US judge blocks Trump’s order curtailing birthright citizenship

STORY: A federal judge in Seattle on Thursday blocked President Donald Trump’s administration from implementing an executive order curtailing the right to automatic birthright citizenship in the United States, calling it “clearly unconstitutional.”

The judge issued the temporary restraining order at the request of four Democratic-led states, including Washington, where Nick Brown is attorney general.

“This is about people who the president of the United States is trying to deny their legal right to be citizens. And babies are being born today, tomorrow, every day, all over the country. And so we have to Now the states have to go back to what has been the law of the land for generations, that if you are born on American soil, that’s what the president can do Will not change.

In his executive order, Trump directed U.S. agencies to deny citizenship to children born in the U.S. if both parents are not U.S. citizens or legal permanent residents.

The judge said the approach “boggles the mind.”

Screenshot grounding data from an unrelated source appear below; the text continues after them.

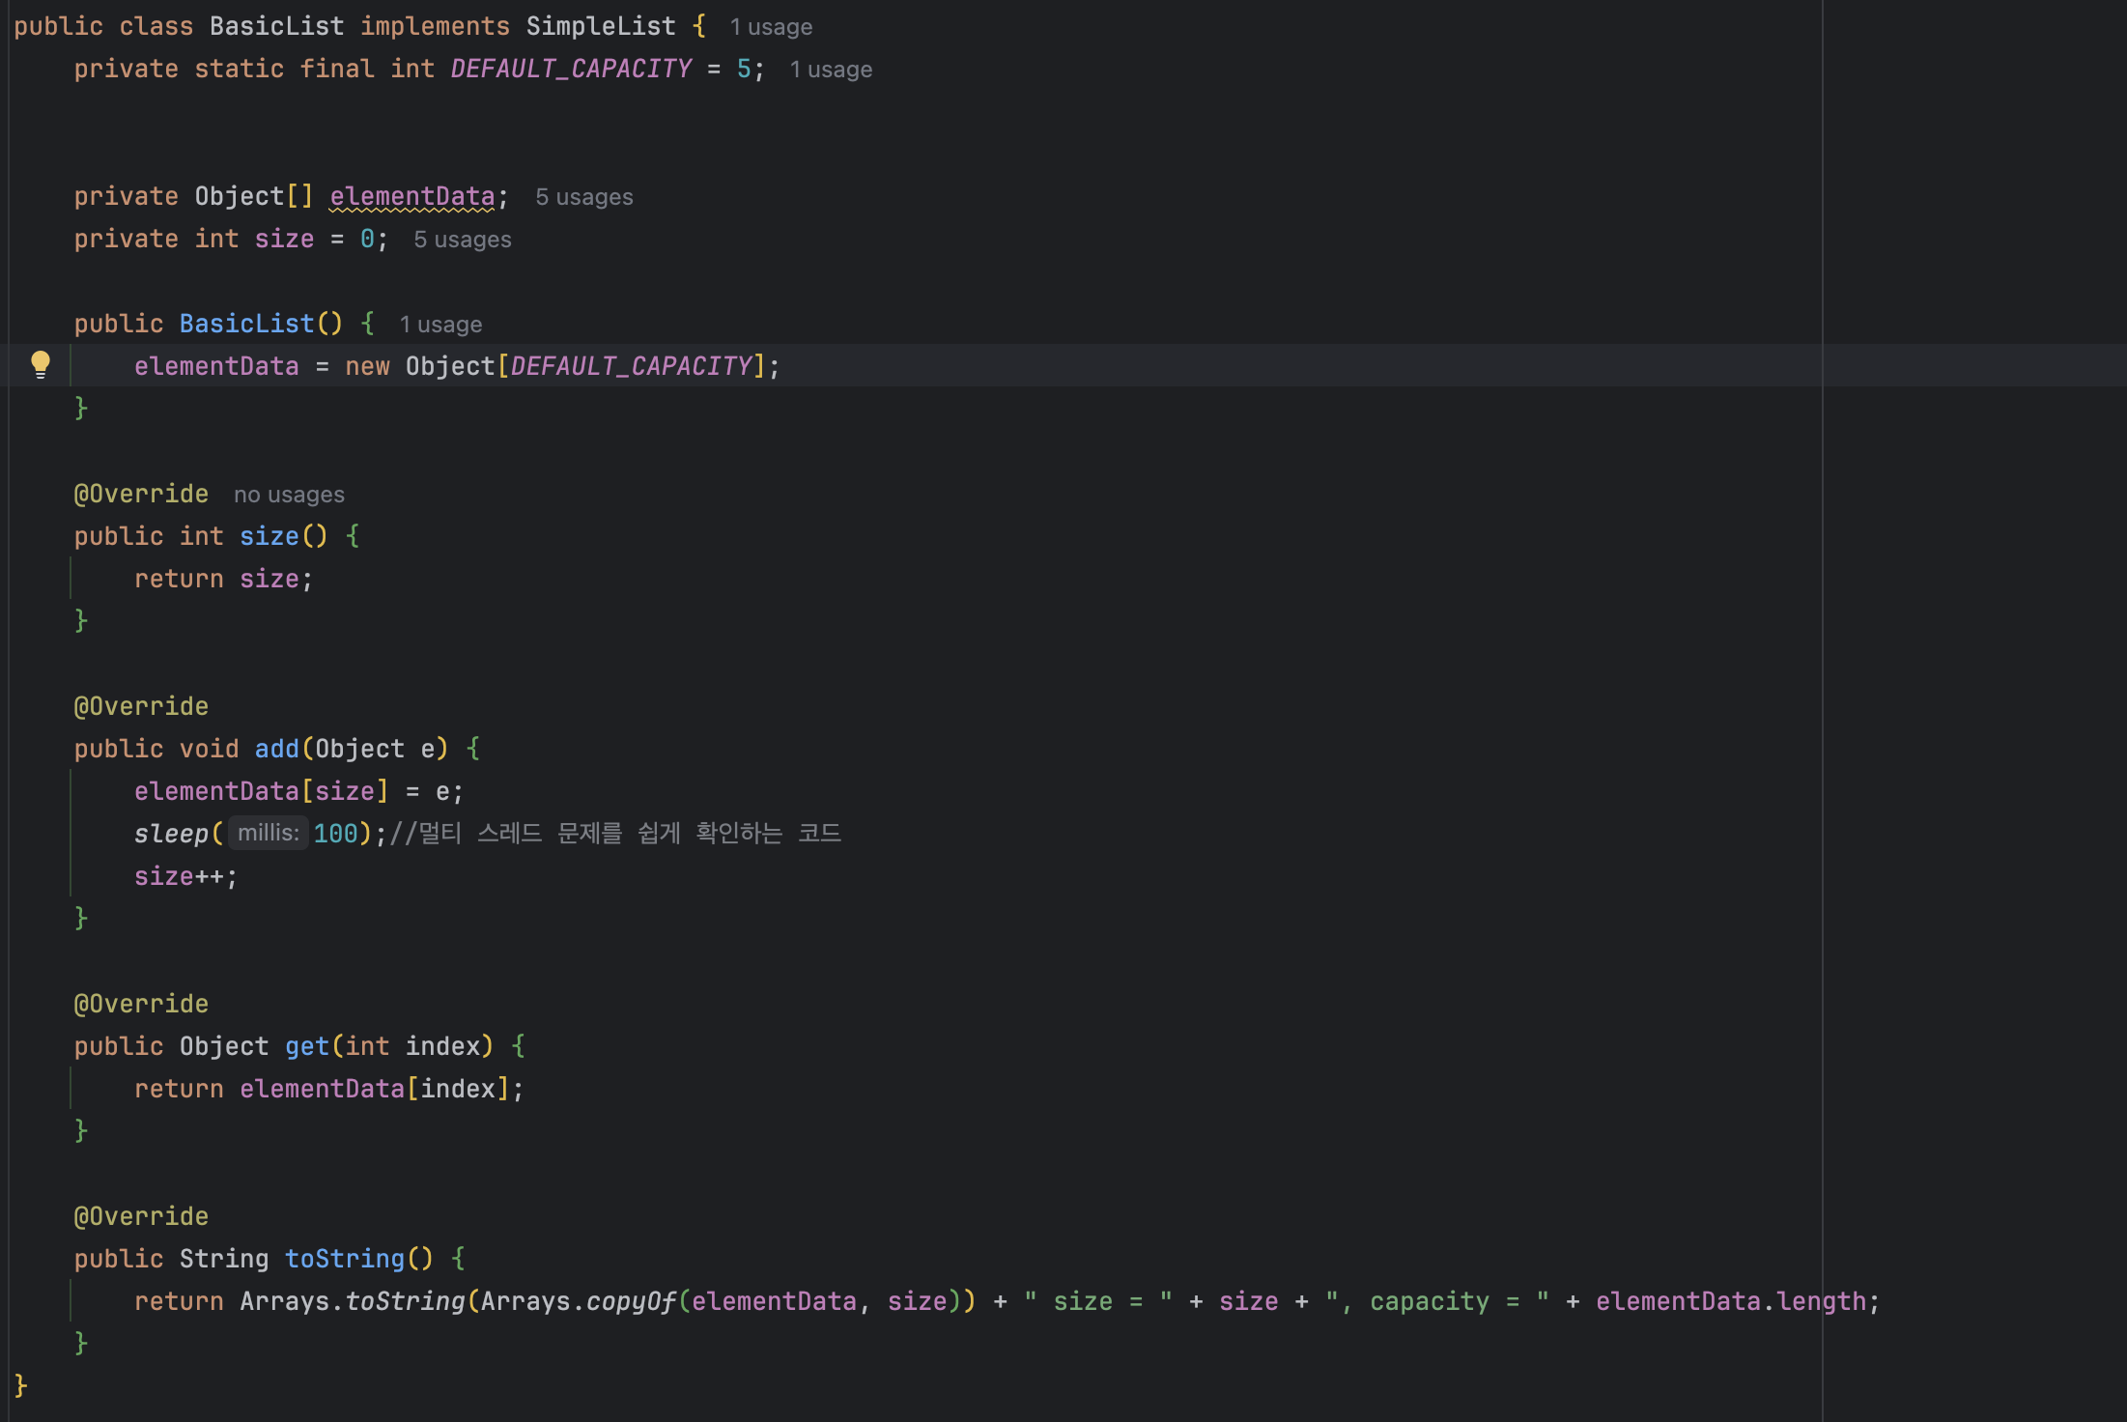The height and width of the screenshot is (1422, 2127).
Task: Click the underlined elementData field declaration
Action: 411,197
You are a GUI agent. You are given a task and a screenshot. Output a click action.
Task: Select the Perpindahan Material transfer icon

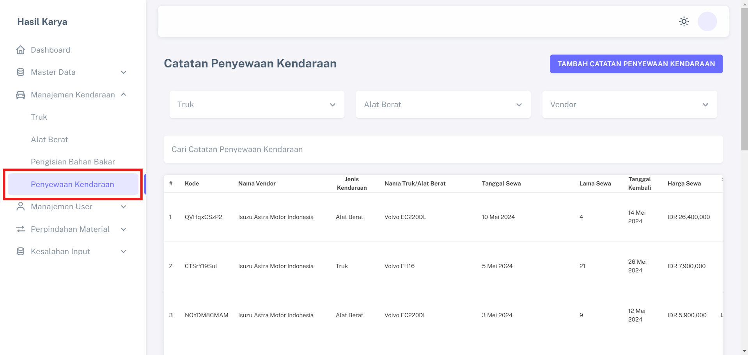[20, 229]
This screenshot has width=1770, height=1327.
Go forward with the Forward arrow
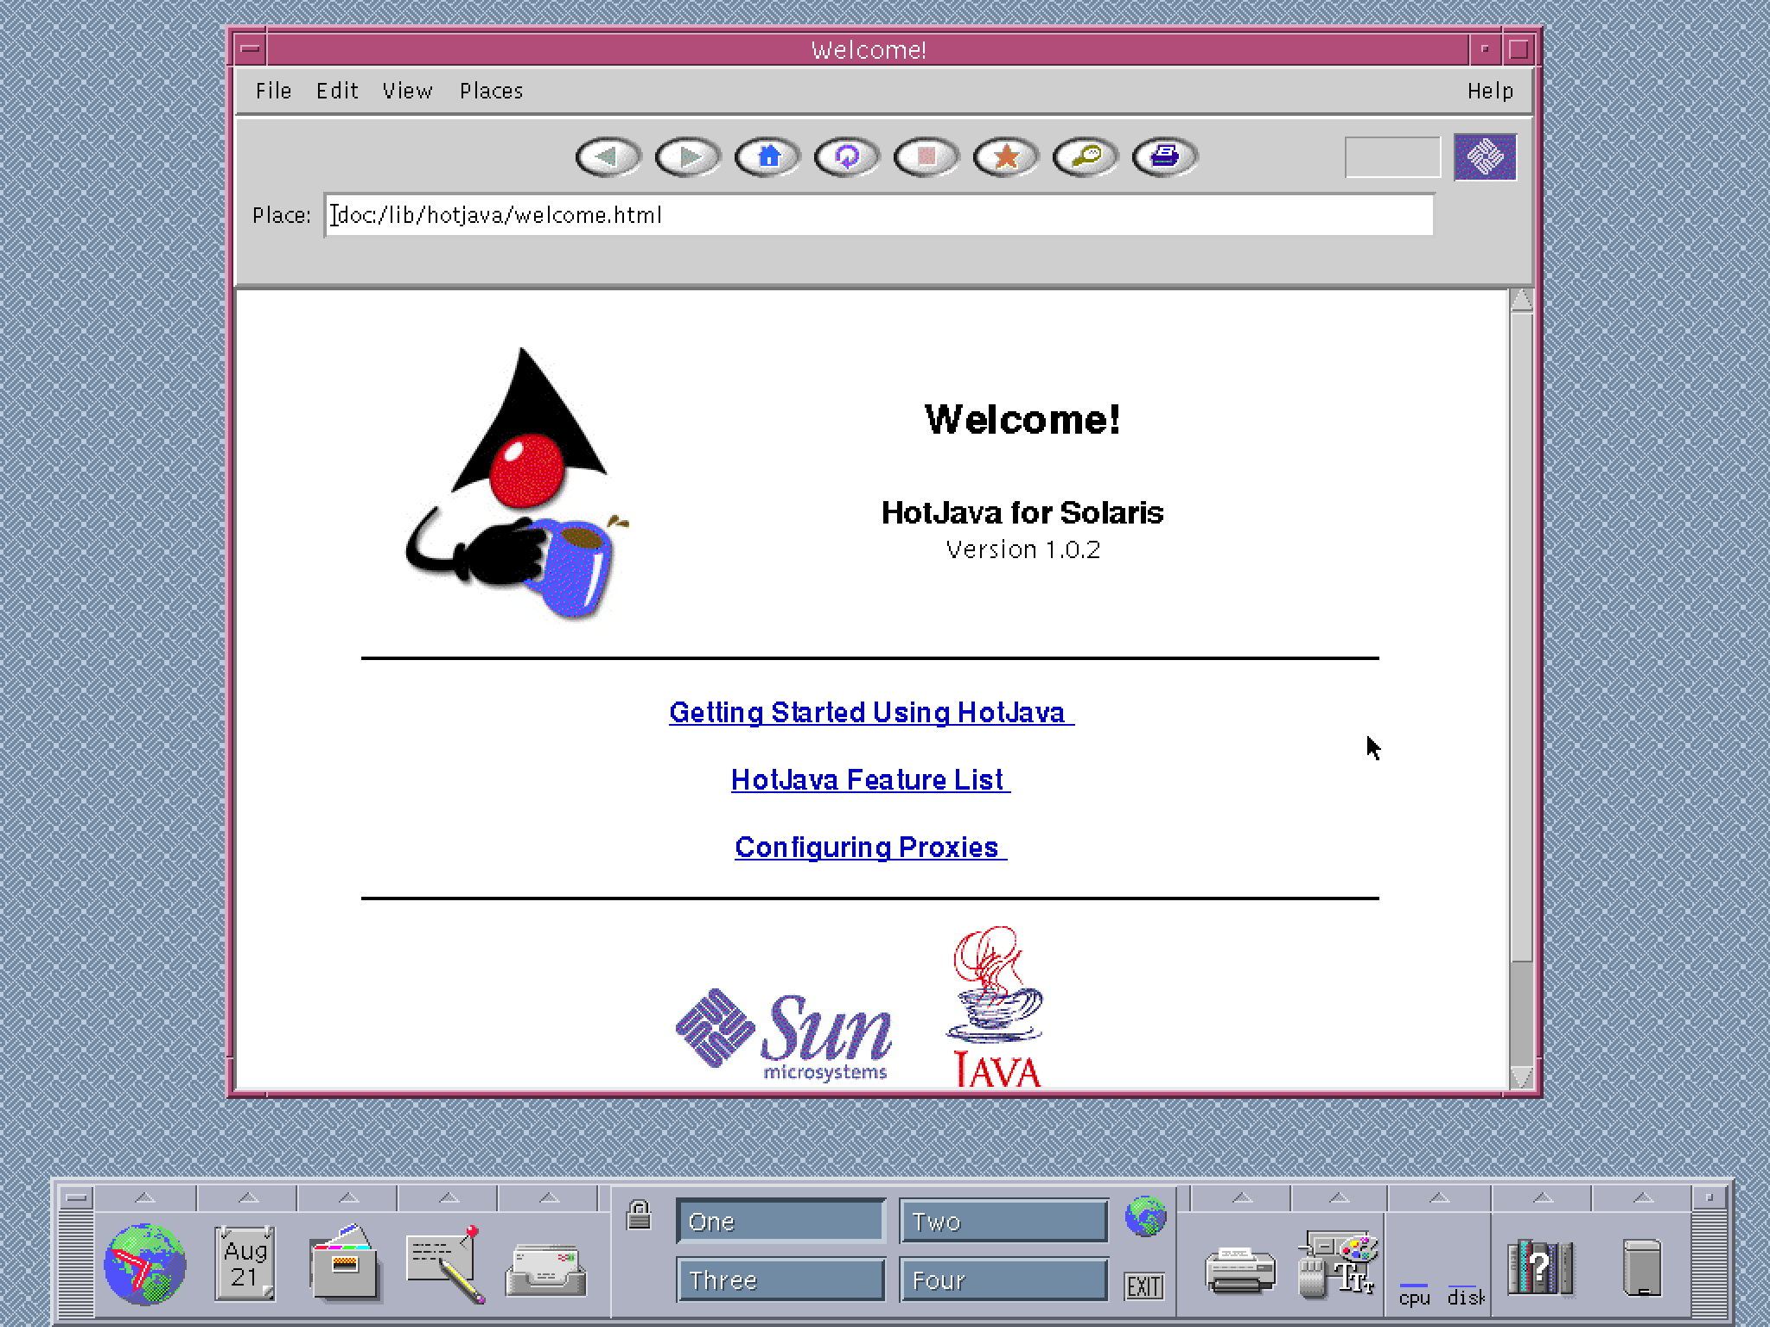(x=685, y=157)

The states argued that Trump’s order violated the right enshrined in the citizenship clause of the 14th Amendment to the US Constitution, which provides that anyone born in the United States is a citizen.

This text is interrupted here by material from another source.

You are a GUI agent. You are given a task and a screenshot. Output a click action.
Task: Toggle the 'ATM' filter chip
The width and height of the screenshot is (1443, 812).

According to Democratic-led states, if Trump’s order is allowed to stand, more than 150,000 newborns will be denied citizenship annually.

Several other lawsuits are pending across the country by civil rights groups and the Democratic attorneys general of 22 states, who call Trump’s order a clear violation of the U.S. Constitution.

Thirty-six of Trump’s Republican allies in the U.S. House of Representatives on Tuesday introduced separate legislation that would limit automatic citizenship to children born to citizens or legal permanent residents.